**Source information:**
>>>>>

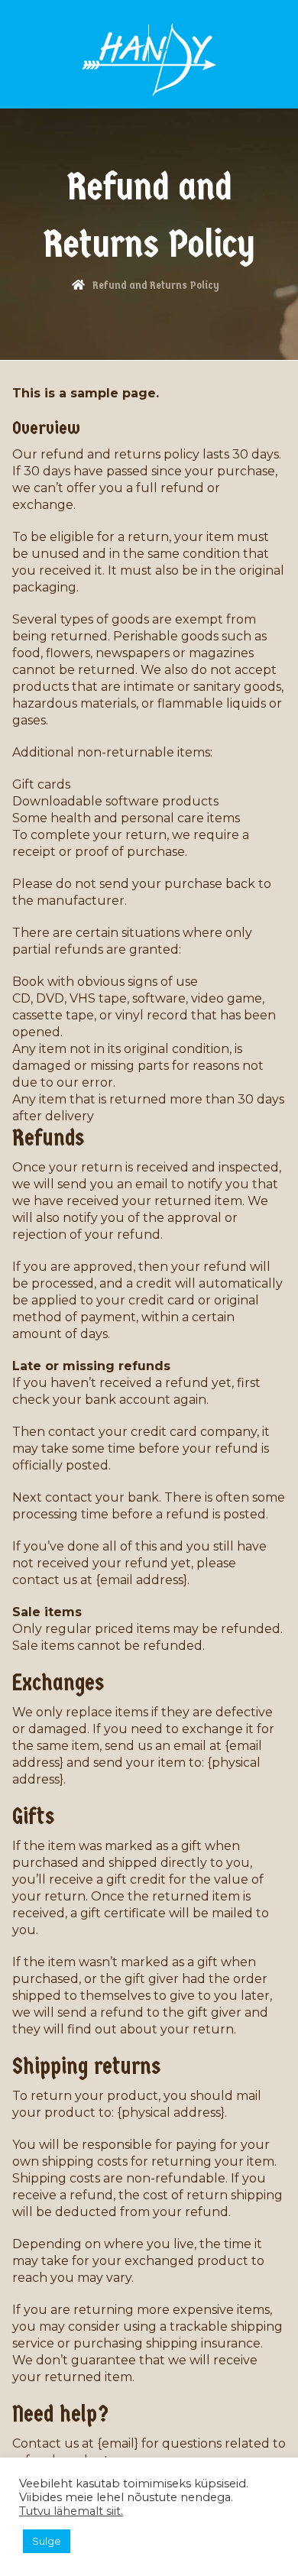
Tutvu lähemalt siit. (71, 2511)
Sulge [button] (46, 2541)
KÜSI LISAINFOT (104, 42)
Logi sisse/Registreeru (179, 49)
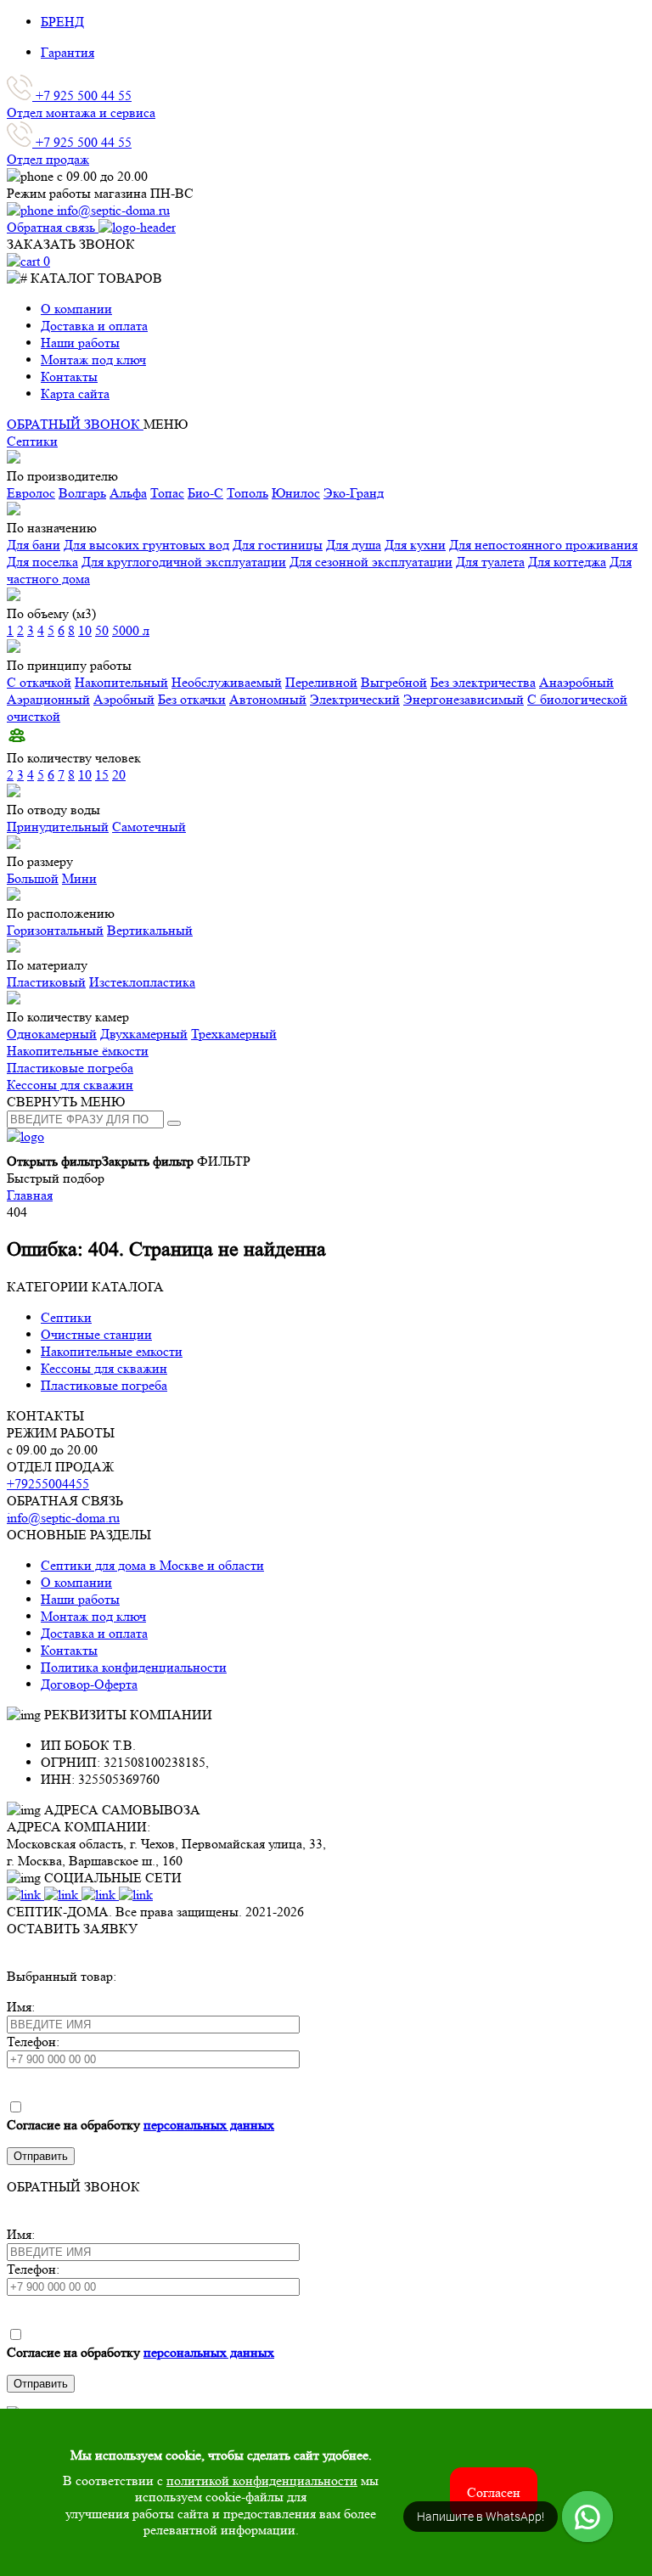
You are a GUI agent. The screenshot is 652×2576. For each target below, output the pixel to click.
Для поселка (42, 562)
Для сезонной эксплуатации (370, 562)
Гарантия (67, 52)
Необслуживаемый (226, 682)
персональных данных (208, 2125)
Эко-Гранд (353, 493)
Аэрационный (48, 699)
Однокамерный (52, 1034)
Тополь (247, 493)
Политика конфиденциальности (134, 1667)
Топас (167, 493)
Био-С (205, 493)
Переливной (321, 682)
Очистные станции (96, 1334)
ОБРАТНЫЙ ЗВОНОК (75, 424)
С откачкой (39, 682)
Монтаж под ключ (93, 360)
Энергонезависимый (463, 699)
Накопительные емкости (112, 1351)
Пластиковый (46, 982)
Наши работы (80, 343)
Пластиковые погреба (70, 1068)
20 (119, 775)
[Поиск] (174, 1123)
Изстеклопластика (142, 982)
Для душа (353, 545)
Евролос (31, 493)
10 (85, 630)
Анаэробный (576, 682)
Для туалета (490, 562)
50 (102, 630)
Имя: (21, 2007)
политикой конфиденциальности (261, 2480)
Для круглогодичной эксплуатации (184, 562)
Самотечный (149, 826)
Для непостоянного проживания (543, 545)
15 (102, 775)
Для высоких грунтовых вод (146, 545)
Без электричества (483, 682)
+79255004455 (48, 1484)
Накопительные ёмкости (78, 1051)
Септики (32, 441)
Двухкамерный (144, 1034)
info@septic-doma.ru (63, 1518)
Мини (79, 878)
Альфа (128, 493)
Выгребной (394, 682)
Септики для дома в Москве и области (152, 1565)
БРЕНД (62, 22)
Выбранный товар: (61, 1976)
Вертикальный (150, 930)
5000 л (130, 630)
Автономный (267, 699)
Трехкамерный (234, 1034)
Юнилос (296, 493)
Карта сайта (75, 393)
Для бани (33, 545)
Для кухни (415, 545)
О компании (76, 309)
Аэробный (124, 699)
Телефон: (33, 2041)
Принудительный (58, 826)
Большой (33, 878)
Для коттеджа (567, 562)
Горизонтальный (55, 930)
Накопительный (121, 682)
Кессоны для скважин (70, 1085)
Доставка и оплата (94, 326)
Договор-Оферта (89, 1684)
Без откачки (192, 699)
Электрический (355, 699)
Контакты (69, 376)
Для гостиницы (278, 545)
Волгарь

<<<<<

Please reproduce the lines from the line with "Для высоких грунтовых вод (146, 545)" to the line with "Вертикальный (150, 930)", both ends included, exactly as they appear above.

Для высоких грунтовых вод (146, 545)
Без электричества (483, 682)
+79255004455 (48, 1484)
Накопительные ёмкости (78, 1051)
Септики (32, 441)
Двухкамерный (144, 1034)
info@septic-doma.ru (63, 1518)
Мини (79, 878)
Альфа (128, 493)
Выгребной (394, 682)
Септики для дома в Москве и области (152, 1565)
БРЕНД (62, 22)
Выбранный товар: (61, 1976)
Вертикальный (150, 930)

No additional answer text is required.